SUPPLIED MATERIAL Block Start
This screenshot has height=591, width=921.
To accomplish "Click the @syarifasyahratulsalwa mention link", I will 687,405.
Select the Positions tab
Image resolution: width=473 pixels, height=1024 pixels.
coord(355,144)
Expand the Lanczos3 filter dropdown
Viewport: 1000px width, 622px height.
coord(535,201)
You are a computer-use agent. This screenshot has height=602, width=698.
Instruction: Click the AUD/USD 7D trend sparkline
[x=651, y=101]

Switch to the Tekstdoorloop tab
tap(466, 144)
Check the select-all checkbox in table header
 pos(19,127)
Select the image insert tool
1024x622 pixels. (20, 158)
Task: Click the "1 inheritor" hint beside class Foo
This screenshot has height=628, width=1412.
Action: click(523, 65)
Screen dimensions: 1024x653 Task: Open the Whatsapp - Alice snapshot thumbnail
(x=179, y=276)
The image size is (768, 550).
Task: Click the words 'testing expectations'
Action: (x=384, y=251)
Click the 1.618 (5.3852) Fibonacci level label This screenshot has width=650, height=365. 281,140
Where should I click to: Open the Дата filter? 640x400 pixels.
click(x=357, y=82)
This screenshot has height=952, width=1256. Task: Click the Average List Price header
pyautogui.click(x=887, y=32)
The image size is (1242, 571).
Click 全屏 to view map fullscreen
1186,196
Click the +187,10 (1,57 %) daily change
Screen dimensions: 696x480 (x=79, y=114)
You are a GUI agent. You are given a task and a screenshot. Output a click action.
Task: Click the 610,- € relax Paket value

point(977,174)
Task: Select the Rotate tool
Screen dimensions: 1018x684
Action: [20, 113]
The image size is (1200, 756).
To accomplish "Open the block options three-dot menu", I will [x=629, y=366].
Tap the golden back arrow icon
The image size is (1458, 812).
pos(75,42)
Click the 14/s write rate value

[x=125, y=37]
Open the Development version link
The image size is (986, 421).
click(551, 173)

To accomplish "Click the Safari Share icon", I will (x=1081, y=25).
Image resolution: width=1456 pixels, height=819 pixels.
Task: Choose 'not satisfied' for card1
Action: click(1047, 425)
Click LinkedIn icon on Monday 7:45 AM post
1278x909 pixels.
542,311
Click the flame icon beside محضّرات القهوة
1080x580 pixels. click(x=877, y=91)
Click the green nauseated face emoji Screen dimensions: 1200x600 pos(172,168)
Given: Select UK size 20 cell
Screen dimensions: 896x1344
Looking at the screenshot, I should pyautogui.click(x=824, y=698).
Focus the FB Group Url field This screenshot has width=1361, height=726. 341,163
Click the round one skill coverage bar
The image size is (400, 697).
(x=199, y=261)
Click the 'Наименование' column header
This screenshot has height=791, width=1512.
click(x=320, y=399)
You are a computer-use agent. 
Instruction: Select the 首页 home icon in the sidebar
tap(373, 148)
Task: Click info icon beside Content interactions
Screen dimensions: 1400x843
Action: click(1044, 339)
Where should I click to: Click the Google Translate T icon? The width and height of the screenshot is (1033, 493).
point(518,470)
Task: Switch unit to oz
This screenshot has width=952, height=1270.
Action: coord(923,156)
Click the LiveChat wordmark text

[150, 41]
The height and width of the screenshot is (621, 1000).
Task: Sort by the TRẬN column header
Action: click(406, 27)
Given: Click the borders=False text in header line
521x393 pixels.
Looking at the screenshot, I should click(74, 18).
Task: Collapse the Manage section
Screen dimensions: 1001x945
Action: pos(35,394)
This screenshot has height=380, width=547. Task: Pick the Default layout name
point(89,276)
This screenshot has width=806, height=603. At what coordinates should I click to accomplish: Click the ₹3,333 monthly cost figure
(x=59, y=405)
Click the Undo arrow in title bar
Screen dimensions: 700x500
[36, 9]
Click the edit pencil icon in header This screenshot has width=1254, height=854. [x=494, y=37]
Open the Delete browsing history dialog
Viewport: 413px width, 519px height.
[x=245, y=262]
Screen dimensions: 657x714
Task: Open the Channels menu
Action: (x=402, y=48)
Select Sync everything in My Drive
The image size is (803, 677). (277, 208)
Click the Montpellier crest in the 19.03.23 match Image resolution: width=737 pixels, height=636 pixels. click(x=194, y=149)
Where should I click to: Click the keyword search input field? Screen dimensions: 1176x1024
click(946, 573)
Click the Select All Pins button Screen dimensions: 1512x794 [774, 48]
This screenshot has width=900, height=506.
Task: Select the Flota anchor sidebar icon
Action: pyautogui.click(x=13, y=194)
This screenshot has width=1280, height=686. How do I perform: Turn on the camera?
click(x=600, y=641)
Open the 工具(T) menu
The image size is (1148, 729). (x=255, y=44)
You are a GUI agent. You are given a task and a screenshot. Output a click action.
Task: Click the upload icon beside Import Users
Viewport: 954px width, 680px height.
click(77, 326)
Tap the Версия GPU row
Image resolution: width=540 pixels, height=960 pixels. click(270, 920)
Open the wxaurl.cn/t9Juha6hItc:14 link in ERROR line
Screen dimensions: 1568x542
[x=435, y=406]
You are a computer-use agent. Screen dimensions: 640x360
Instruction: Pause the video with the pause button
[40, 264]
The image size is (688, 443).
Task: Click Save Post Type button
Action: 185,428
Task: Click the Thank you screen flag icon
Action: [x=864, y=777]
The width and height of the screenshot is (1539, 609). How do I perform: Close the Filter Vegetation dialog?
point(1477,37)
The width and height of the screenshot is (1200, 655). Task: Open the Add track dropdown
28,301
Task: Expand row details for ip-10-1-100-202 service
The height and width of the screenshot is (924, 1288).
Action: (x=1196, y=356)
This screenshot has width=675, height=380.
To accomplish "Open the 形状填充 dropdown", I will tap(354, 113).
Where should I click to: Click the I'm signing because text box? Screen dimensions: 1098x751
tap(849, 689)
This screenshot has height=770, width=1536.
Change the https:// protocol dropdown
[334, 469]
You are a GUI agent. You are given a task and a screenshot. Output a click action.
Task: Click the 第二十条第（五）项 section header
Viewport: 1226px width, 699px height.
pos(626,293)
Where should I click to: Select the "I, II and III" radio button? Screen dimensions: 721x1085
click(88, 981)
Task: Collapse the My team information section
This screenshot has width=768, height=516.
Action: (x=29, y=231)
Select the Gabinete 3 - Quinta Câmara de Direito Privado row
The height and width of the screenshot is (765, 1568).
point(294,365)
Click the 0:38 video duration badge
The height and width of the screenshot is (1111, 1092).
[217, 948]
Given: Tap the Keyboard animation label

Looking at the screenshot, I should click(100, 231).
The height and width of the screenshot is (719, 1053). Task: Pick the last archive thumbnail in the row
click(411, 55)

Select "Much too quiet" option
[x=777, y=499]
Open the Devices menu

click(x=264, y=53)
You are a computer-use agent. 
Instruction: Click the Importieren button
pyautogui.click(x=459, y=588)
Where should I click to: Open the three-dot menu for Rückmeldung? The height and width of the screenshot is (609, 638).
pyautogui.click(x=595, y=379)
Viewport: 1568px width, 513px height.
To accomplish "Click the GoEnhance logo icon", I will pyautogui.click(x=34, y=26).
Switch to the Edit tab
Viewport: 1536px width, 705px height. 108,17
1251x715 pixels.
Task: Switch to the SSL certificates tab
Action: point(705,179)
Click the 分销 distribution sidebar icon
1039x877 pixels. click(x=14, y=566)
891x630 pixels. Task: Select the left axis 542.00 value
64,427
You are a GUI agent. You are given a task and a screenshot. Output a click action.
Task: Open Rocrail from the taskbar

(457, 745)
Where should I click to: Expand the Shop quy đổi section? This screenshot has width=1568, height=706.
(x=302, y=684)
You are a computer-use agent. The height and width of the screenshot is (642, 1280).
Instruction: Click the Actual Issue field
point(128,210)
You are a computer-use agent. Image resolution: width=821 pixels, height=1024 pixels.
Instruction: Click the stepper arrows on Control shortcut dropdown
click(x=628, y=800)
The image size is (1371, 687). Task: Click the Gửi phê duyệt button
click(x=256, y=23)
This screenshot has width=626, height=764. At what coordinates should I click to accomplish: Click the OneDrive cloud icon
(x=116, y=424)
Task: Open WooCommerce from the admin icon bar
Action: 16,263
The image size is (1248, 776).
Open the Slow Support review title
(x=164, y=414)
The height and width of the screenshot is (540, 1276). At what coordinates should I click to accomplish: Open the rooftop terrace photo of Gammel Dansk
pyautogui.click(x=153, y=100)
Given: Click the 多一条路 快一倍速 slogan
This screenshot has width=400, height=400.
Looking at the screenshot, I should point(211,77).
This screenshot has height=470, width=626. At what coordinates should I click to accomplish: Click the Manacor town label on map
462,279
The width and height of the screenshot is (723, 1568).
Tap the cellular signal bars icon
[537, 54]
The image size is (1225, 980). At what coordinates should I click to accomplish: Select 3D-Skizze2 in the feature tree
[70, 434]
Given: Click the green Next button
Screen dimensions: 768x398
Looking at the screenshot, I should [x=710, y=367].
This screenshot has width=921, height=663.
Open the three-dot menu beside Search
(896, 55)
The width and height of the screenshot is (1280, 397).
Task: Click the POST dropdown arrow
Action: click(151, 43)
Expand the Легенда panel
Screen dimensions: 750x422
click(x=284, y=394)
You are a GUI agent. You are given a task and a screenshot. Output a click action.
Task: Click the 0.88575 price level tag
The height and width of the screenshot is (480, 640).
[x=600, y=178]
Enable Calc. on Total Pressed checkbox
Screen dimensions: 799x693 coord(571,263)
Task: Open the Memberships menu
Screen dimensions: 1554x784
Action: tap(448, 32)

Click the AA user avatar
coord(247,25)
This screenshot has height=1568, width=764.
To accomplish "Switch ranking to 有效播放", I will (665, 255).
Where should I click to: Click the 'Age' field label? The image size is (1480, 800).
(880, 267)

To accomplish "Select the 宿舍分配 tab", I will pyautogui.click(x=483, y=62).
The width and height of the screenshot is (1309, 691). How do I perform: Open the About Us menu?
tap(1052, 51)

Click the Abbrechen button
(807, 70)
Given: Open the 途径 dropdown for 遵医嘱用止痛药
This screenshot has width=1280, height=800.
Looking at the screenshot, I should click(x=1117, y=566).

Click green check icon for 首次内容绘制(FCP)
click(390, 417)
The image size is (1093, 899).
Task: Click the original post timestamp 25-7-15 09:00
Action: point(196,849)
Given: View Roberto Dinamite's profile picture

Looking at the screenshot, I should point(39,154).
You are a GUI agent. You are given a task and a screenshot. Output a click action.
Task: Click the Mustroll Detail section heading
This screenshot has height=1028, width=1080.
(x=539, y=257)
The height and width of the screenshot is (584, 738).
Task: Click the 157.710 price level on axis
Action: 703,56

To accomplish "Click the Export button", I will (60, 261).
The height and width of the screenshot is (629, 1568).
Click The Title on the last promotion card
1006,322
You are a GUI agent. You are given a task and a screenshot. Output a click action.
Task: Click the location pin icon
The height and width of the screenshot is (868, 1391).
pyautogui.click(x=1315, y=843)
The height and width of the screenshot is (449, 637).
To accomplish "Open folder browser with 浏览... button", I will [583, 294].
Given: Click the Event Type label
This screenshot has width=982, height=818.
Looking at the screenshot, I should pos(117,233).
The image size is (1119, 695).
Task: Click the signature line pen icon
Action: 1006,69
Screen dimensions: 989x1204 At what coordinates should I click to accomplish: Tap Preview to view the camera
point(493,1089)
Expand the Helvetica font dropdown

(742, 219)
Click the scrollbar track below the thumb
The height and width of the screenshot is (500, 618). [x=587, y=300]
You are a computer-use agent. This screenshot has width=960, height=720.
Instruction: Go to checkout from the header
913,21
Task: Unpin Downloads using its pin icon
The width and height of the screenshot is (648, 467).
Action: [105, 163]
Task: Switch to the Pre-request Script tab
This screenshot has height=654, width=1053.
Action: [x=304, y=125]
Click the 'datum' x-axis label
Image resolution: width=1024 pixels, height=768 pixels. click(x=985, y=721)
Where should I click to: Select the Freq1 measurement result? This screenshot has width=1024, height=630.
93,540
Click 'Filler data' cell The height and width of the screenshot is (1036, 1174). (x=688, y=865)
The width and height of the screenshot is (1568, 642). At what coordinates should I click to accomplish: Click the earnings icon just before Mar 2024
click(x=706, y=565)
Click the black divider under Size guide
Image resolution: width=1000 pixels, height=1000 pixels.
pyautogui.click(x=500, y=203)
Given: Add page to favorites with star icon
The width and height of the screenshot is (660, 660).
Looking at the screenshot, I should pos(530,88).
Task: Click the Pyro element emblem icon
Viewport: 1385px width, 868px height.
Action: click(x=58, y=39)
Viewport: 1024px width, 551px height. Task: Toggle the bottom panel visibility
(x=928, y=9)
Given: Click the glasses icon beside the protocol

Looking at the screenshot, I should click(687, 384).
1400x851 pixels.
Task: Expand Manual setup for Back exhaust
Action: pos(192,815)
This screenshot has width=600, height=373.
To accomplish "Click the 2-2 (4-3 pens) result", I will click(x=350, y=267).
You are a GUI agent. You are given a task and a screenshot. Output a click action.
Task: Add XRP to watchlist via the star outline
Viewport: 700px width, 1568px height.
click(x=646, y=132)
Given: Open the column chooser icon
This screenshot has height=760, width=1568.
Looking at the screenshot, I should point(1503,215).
SUPPLIED MATERIAL Block End
Where the string "computer" occurs in the data, return the whole line.

You are a computer-use agent. This screenshot has height=602, width=698.
You are a computer-use agent. 
You are a computer-use agent. Screen dimensions: 640x360
You are a computer-use agent. 
You are a computer-use agent. The height and width of the screenshot is (642, 1280).
You are a computer-use agent. Image resolution: width=821 pixels, height=1024 pixels.
You are a computer-use agent. This screenshot has width=960, height=720.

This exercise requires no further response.